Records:
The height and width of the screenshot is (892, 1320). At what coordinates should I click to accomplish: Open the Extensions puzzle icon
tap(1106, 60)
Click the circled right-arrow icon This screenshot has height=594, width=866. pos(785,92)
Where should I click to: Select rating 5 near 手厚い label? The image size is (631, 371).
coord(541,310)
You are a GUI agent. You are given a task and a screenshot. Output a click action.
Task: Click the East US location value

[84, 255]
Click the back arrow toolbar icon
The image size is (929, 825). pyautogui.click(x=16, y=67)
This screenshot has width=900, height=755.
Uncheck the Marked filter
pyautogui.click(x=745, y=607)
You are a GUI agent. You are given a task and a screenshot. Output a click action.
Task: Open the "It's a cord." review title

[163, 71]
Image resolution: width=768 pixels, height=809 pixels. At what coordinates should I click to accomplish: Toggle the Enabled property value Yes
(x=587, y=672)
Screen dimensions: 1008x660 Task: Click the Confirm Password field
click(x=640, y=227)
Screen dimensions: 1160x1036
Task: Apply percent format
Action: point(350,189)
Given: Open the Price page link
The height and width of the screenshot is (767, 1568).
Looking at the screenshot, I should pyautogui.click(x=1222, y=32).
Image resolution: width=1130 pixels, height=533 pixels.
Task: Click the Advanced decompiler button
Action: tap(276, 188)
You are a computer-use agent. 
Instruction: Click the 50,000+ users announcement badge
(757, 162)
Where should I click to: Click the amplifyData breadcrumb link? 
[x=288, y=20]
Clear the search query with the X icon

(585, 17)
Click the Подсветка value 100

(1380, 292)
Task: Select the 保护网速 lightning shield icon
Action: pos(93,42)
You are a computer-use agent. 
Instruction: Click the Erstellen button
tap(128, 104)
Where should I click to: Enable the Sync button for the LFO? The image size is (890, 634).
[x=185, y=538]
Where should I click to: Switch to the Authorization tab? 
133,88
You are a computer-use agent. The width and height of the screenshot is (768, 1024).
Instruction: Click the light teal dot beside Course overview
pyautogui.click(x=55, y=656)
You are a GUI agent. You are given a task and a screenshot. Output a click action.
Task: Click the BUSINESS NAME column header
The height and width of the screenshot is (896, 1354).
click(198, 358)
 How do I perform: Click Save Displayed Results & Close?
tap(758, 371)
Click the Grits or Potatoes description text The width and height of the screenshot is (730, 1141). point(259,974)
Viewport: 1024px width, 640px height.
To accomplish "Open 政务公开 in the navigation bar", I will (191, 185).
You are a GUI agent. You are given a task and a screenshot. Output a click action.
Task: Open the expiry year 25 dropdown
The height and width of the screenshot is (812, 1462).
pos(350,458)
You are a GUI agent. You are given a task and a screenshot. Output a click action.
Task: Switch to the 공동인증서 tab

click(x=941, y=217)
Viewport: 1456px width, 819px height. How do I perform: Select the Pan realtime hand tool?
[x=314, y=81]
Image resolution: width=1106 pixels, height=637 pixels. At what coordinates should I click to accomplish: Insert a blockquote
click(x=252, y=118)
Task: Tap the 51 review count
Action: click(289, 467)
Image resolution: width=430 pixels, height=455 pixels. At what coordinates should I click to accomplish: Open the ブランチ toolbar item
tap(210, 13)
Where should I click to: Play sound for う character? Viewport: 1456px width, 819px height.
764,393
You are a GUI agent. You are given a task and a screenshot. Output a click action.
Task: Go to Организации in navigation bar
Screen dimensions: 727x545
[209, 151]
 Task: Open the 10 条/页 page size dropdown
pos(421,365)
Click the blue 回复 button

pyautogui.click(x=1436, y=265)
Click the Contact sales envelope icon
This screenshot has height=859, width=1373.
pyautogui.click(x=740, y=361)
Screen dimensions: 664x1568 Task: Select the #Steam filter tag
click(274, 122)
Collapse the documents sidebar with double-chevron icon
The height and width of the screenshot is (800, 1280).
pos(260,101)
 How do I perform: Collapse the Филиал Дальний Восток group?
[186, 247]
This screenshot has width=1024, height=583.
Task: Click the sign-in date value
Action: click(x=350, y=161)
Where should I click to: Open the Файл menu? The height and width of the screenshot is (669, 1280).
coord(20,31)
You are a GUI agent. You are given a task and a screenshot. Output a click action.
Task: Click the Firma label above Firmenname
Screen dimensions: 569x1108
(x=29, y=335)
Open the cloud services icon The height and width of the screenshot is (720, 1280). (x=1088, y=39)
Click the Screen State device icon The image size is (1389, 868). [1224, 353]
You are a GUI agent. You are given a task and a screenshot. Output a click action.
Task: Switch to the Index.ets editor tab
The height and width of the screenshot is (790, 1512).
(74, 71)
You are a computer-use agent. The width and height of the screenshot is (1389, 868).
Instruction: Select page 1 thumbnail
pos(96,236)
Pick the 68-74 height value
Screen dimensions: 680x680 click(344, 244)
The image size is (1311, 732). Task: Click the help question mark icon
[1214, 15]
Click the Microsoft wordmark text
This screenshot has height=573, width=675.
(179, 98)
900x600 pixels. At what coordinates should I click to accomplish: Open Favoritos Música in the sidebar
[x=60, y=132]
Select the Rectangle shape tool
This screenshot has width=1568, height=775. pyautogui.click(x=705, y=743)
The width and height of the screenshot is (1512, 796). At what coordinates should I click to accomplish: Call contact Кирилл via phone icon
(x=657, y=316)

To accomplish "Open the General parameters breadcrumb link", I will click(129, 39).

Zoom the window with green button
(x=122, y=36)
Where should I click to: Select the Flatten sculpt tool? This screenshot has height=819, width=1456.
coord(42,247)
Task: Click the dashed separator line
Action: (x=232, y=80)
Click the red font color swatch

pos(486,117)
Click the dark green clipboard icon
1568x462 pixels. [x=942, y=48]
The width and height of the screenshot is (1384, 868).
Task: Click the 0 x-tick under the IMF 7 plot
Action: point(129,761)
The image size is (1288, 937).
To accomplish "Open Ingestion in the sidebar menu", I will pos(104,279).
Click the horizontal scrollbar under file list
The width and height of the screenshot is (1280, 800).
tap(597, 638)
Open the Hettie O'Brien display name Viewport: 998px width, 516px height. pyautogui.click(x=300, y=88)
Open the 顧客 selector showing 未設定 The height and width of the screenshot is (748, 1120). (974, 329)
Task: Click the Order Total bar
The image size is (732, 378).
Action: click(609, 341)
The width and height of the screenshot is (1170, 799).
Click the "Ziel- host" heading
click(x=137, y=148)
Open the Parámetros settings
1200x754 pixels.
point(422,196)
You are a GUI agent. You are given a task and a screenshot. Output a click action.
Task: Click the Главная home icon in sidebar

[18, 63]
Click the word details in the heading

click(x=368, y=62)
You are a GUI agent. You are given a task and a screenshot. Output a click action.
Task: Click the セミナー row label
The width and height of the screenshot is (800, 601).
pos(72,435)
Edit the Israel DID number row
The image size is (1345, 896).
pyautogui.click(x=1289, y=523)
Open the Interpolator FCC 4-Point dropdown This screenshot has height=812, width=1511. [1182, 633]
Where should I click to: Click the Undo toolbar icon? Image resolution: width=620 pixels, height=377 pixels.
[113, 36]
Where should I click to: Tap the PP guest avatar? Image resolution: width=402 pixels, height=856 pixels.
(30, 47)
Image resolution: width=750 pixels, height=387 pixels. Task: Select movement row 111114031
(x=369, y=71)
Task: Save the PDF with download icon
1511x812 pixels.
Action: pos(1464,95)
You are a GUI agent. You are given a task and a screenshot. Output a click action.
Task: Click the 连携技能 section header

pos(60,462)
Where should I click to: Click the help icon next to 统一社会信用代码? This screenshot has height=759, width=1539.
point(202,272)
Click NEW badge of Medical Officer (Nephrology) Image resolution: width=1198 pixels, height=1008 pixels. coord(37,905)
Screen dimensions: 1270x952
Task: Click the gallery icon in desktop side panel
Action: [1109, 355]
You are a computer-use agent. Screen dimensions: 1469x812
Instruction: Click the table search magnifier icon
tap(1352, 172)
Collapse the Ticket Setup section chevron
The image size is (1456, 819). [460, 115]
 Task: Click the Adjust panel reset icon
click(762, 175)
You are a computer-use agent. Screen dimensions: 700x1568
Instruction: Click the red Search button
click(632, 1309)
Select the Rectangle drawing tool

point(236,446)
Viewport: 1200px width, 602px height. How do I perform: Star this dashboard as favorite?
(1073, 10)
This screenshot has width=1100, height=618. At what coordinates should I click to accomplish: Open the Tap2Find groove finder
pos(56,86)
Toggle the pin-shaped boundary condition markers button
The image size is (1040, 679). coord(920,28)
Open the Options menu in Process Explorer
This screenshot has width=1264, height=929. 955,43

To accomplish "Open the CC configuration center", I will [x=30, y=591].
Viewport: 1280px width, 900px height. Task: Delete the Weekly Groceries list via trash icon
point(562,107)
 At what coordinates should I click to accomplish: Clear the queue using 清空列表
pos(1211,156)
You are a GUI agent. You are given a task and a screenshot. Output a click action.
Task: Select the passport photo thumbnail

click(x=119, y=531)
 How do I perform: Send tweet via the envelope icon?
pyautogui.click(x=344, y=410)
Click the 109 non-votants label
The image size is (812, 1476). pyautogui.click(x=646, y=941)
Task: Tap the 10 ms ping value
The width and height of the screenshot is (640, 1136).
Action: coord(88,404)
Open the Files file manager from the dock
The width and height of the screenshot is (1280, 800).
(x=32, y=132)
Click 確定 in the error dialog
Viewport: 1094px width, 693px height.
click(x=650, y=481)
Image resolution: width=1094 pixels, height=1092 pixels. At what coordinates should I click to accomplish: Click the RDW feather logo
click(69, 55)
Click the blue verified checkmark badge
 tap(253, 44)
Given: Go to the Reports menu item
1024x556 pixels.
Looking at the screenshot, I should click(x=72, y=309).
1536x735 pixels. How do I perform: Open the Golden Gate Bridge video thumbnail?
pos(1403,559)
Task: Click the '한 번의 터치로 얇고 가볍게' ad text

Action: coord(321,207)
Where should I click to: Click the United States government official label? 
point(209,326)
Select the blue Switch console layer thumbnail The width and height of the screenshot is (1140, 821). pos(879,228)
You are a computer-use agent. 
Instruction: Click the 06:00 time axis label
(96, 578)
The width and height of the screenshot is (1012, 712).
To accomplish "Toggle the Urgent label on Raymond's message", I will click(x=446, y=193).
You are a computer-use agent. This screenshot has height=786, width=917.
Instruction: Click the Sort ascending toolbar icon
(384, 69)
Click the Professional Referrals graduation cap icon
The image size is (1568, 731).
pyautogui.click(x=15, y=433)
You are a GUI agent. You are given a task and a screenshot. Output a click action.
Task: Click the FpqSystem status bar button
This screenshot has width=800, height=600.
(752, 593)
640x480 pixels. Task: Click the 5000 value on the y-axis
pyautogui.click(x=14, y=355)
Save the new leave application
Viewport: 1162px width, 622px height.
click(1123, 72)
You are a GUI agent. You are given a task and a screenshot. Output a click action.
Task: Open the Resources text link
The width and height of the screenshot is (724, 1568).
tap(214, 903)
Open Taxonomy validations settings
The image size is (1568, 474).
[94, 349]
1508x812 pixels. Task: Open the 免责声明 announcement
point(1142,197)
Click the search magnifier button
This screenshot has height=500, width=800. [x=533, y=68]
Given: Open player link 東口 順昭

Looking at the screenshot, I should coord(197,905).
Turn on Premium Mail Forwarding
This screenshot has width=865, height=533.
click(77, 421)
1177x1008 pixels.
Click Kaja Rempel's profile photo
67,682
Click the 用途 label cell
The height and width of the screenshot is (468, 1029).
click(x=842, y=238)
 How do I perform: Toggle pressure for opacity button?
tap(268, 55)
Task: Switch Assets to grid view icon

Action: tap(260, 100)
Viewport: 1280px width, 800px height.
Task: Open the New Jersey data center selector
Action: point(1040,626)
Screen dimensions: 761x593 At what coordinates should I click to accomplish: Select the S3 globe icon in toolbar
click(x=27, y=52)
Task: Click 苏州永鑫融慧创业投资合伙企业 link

→ **TASK DIRECTIONS**: Swap "Undo" for "Redo" in the listing, starting at the line containing "Open the Interpolator" and ending after the line containing "point(202,272)". Reproduce only those lines, with everything else unchanged.

→ **TASK SOLUTION**:
Open the Interpolator FCC 4-Point dropdown This screenshot has height=812, width=1511. [1182, 633]
Where should I click to: Click the Redo toolbar icon? Image resolution: width=620 pixels, height=377 pixels.
[113, 36]
Where should I click to: Tap the PP guest avatar? Image resolution: width=402 pixels, height=856 pixels.
(30, 47)
Image resolution: width=750 pixels, height=387 pixels. Task: Select movement row 111114031
(x=369, y=71)
Task: Save the PDF with download icon
1511x812 pixels.
Action: pos(1464,95)
You are a GUI agent. You are given a task and a screenshot. Output a click action.
Task: Click the 连携技能 section header

pos(60,462)
Where should I click to: Click the help icon next to 统一社会信用代码? This screenshot has height=759, width=1539.
point(202,272)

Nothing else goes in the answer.